“Hier schlafen alle Menschen schon so früh“

  27 Oktober 2015    Gelesen: 682
“Hier schlafen alle Menschen schon so früh“
Vorurteile über Flüchtlinge gibt es viele. Doch wie sieht es umgekehrt aus? Was denken Syrer, Iraker oder Somalis über das Land, in das sie geflüchtet sind? "Die Presse am Sonntag" hat nachgefragt.
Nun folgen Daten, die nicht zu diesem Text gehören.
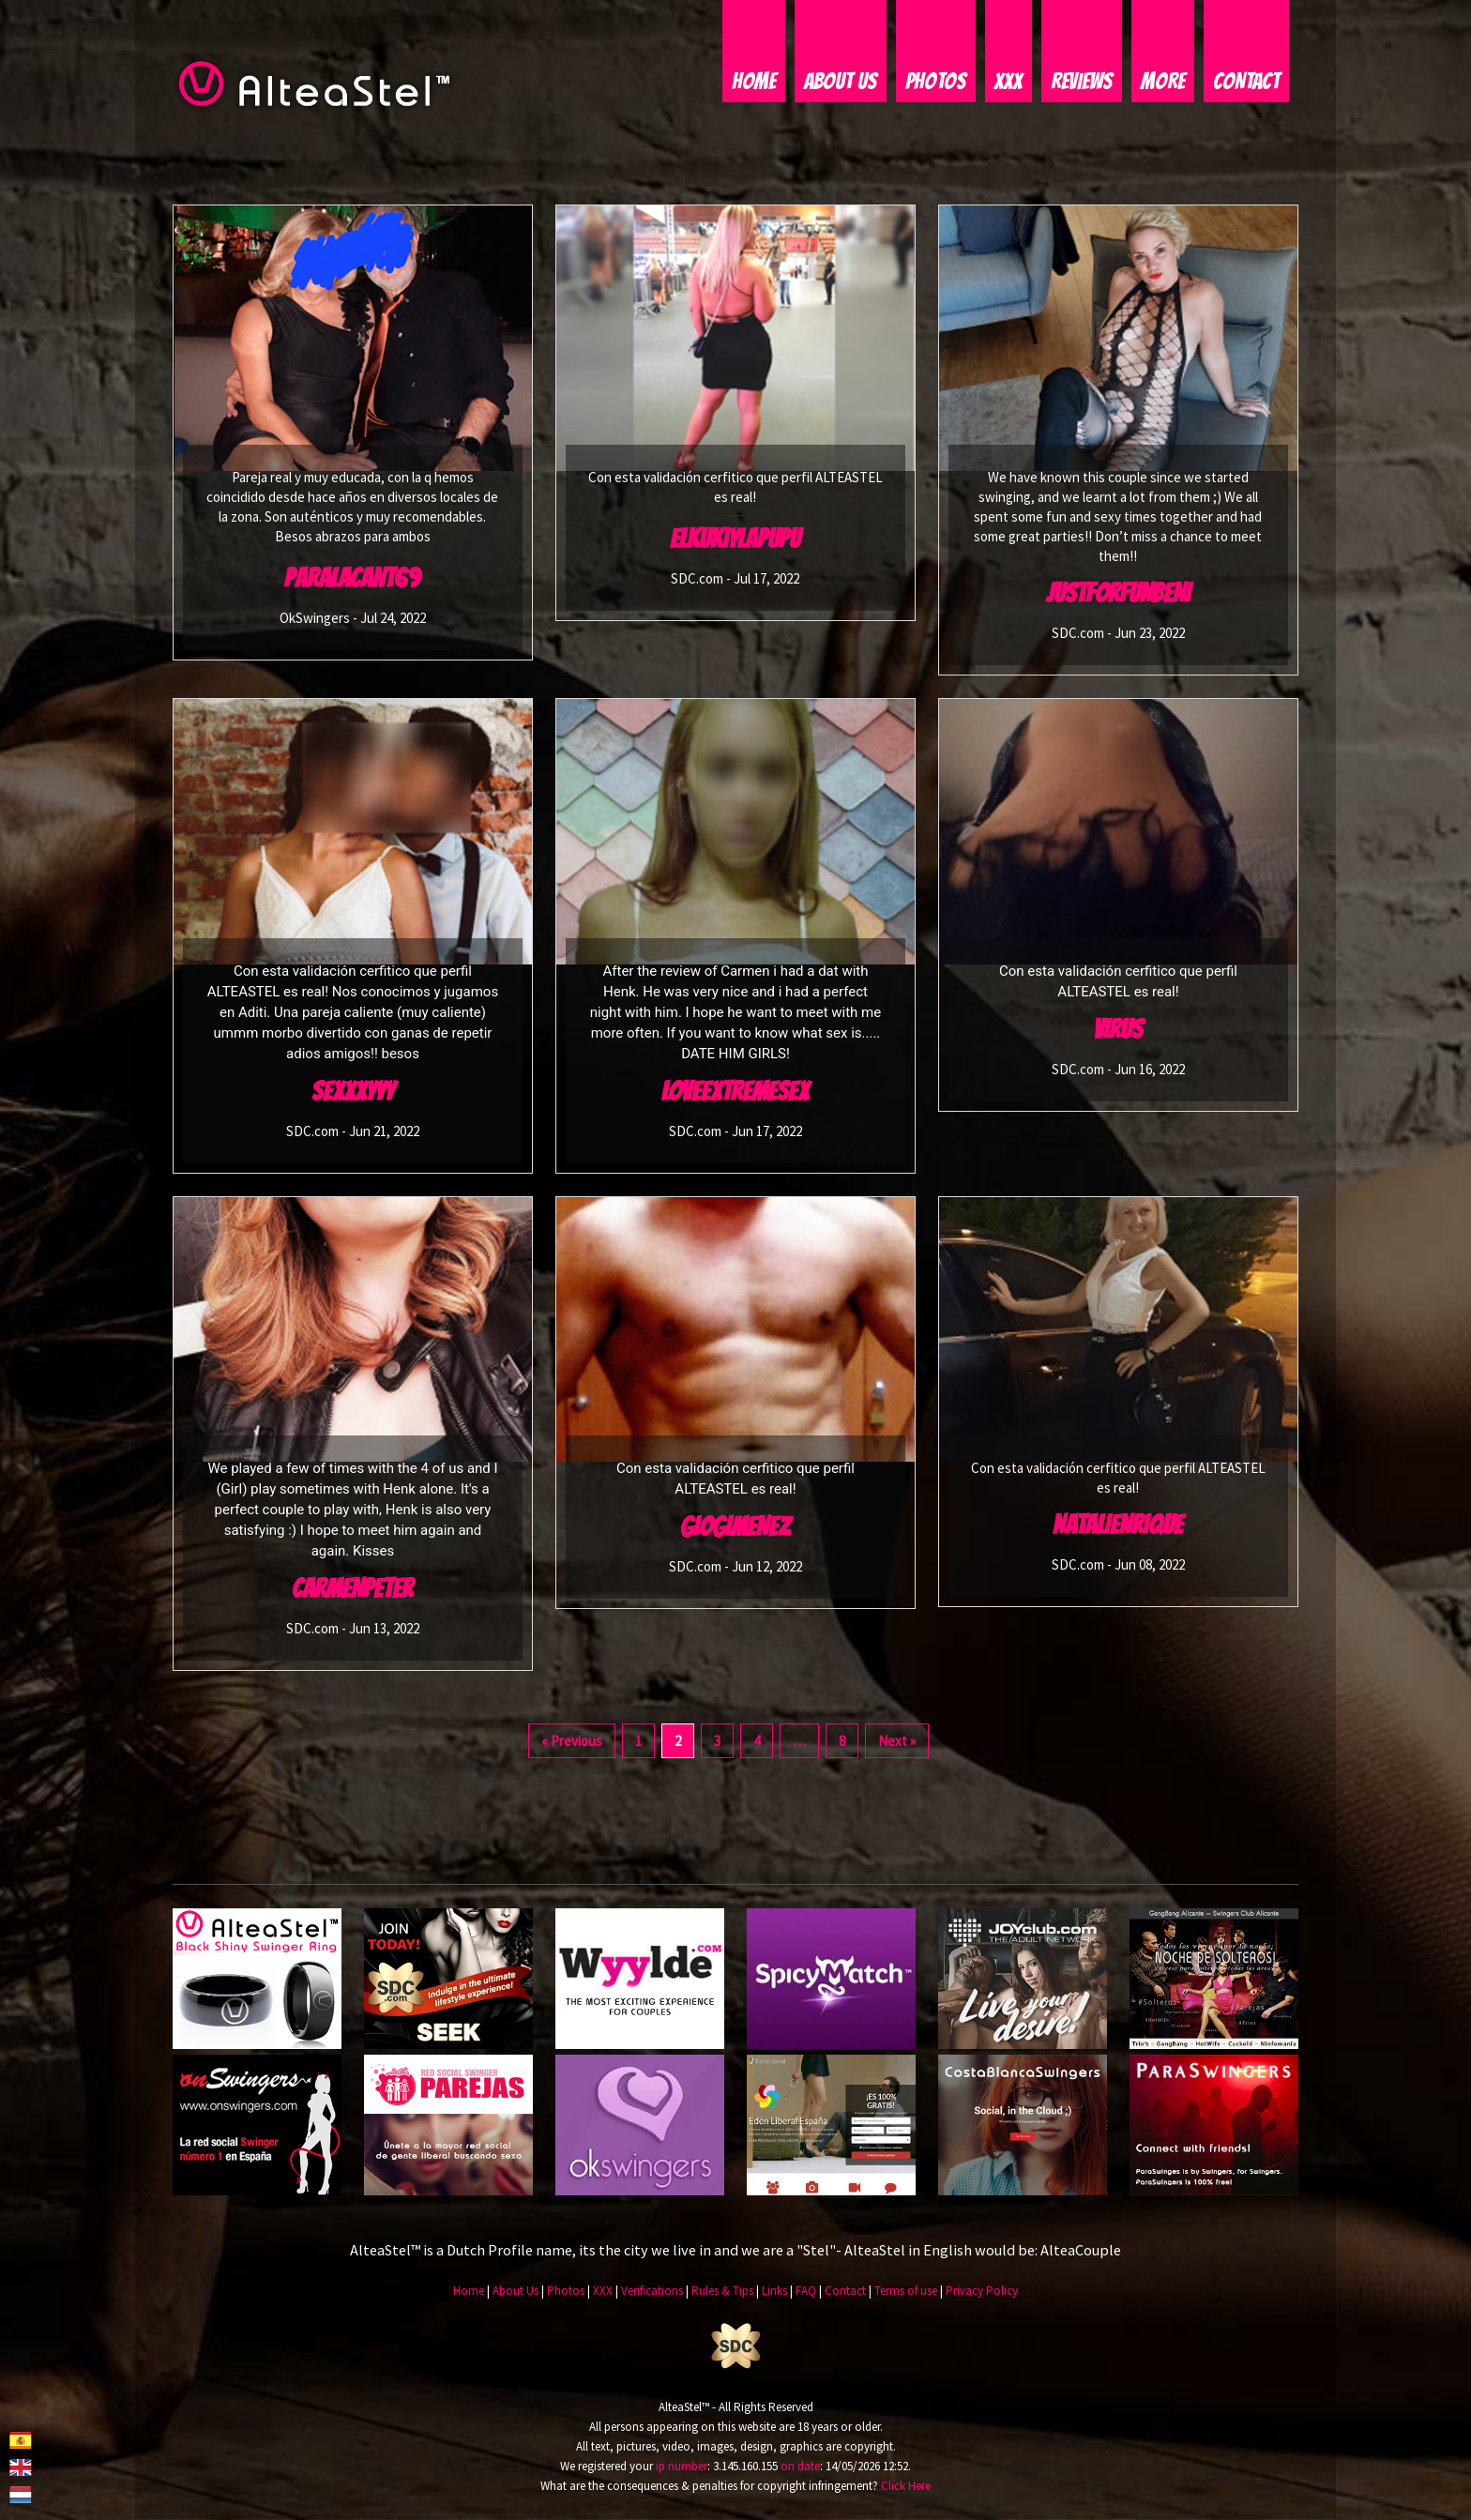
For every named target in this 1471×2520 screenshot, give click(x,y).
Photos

24.10.2015 | 17:58 | von Eva Winroither (Die Presse)

Für die einen sind sie die Armen, die vor Bomben fliehen, für andere sind sie Schmarotzer und Menschen, die ein stabiles Land in Schieflage bringen könnten. Seit Anfang des Jahres haben mehr als 55.000 Menschen um Asyl angesucht. Immer wieder tauchen Beschreibungen über sie auf: traumatisiert, muslimisch, hilflos. Für die meisten Österreicher sind die Flüchtlinge seltsame Wesen aus einer anderen Welt.

Doch auch Syrer, Afghanen, Iraker und Somalis haben Fragen, Bilder und Stereotype im Kopf. Sie grübeln, wie sie in dieses neue Land passen sollen. Ärgern sich, wenn ein paar ihrer Landsleute nicht Deutsch lernen, mühen sich mit der Bürokratie ab, wundern sich über freche Bettler. Sie sehen Menschen, von denen sie abgelehnt werden, aber auch solche, die sie willkommen heißen. Was denken sie sich dann? „Die Presse am Sonntag“ hat bei bereits anerkannten Flüchtlingen und noch im Verfahren steckenden Asylwerbern nachgefragt.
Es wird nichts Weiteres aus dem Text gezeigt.